Does James Corden know where the bodies — all the bodies, literally every single body — are buried? I ask because, after years of imprisoning celebs in the Karaoke Carpool Range Rover, yesterday he managed to get restaurateur-provocateur Keith McNally to back down. Or, I should say, do a U-turn. How extremely à la mode.
As you may have read, Corden — who it honestly wouldn’t surprise me to hear was planning a hostile takeover of the upcoming Paddington reboot (starring as Paddington, the Queen and Hugh Grant) — had been banned by McNally for being both “a tiny Cretin of a man” and “the most abusive customer to my Balthazar servers since the restaurant opened 25 years ago.” To be fair, Corden had threatened a bad Yelp review (always a c*** move).
A clarification should be made here. Firstly, it’s the New York Balthazar, not the Covent Garden one — even Corden isn’t that lucky — and secondly these are the incalcitrant McNally’s words, so it’s impossible to know any of if it’s true. And there is some reason to suspect he’s lying: the post, after all, opened by dubbing Corden a “Hugely gifted comedian”. It throws the rest of what followed into doubt.

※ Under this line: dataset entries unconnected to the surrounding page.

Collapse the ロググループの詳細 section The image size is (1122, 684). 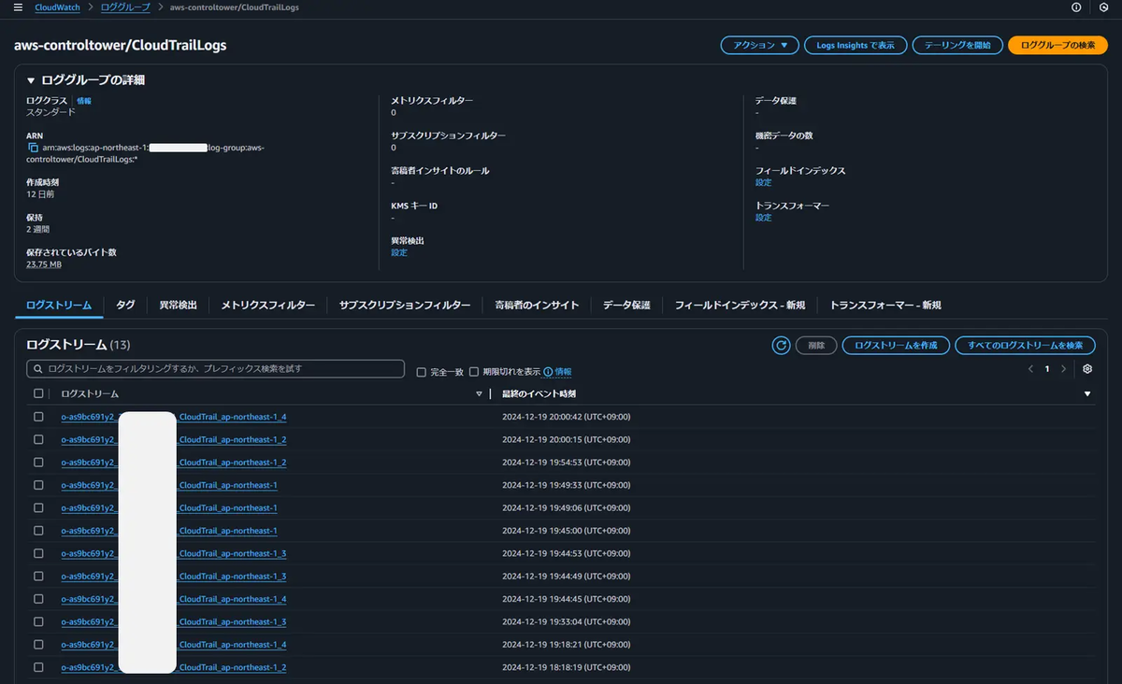(x=31, y=80)
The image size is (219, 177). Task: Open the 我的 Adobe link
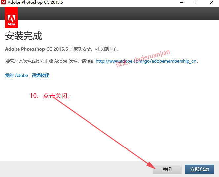click(17, 75)
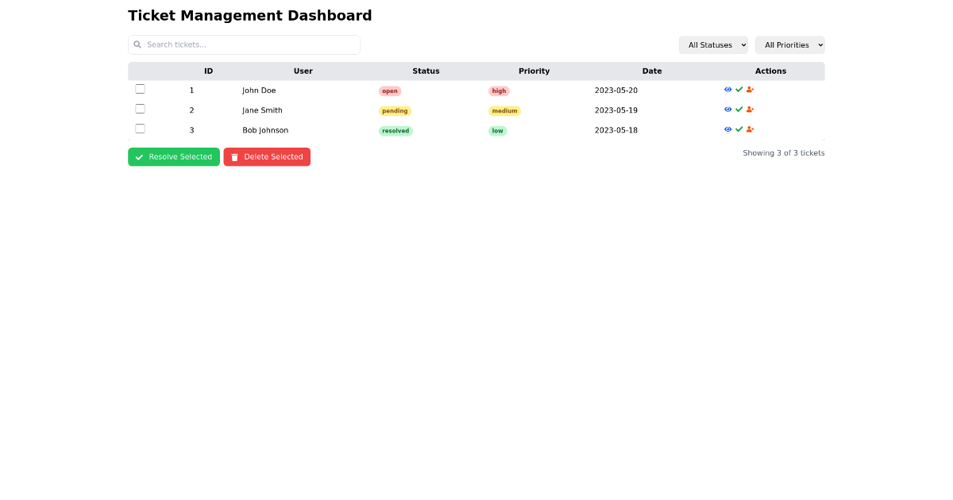This screenshot has width=953, height=500.
Task: Open ticket 3 using its eye icon
Action: pos(728,129)
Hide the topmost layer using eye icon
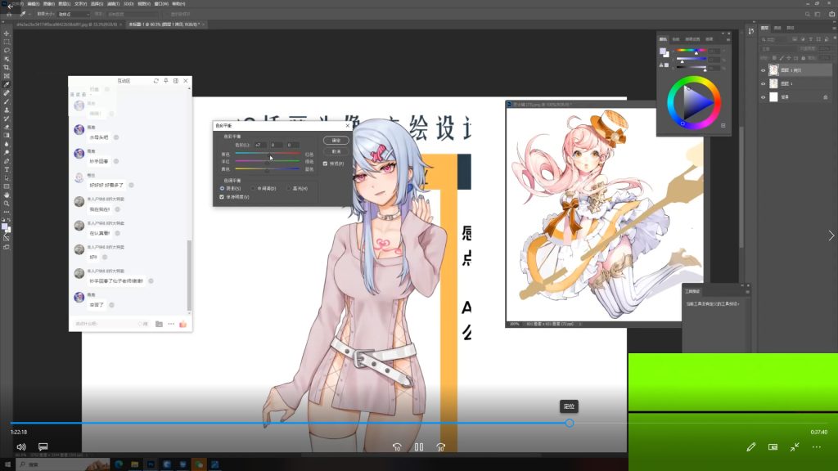This screenshot has width=838, height=471. (x=764, y=71)
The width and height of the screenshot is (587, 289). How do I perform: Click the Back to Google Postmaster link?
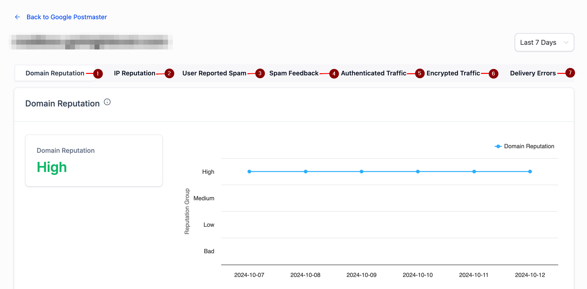pos(67,17)
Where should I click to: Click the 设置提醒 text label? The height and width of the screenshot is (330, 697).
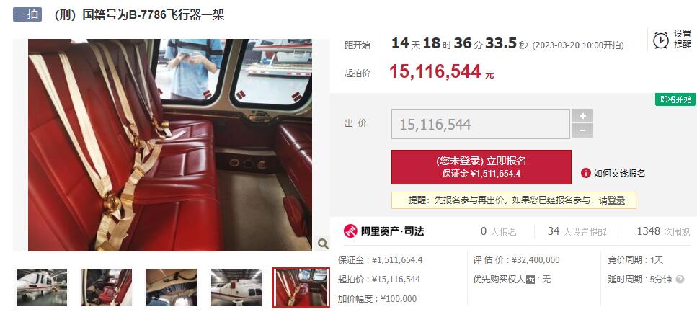point(683,39)
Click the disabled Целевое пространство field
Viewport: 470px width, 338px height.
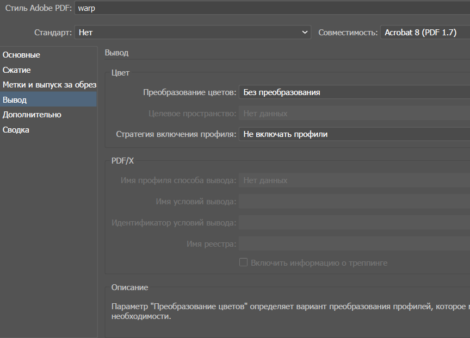(354, 114)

McNally, for the unacquainted, rarely minces his words: the man is a master Instagrammer — or what you might call a marketeer (were you thinking about his restaurants much before this?). His stock-in-trade is taking the piss, at a fairly frenetic pace, and often aimed at himself. But it’s also a no-holds-barred look at the world around him: there was a particularly pleasurable takedown of David Beckham’s Qatar gig recently (“Beckham, an English national treasure with the lowest I.Q. of any soccer player on the planet…”). There was a bit on Megan Markle “crying at the drop of a hat”. He shared a story of shagging a famous actress, who he dubbed X (“not her real name”, he elucidated — perhaps for Beckham’s benefit). He’s also given a spirited appraisal of Graham Greene’s penchant for bedding other men’s wives, and long before Corden, he’d banned one-time Vanity Fair editor Graydon Carter on the grounds of “being a democrat”. He also once defended Woody Allen.
The thing with McNally is, you believe he believes it all. His Instagram is forthright, unquestionably his own thoughts, and it’s not all wrong, either. Filters are such boring things. He seems to have an interest in having sex in bathrooms and on bar tops. Who doesn’t? But who else says it?
And while McNally might wilfully change direction from time to time, I’ve never seen him back down — which might be why there is a rather large contingent of London’s hospitality scene who absolutely can’t stand the man. But following the first blow-up yesterday, McNally then posted a second time. “All is forgiven” the restaurateur wrote. How come? “James Corden just called me and apologized profusely”. A mate of mine knows guy in Brixton who deals profuse apologies. He takes drills with him. Or maybe there was umbrage at that hugely gifted comic line (Corden: “Funny how? Funny like I’m a clown, I amuse you?”).
So my query isn’t really about the buried bodies. I’m wondering whether McNally, New York’s fiercest restaurateur, has finally met his match. Or is his lawyer just on holiday? And if so, can he please hurry back? I don’t want to see him apologising. Well, not to James Corden, of all people. I get Truss, but I never had McNally as one for turning. Come on, Keef, you’re better than this.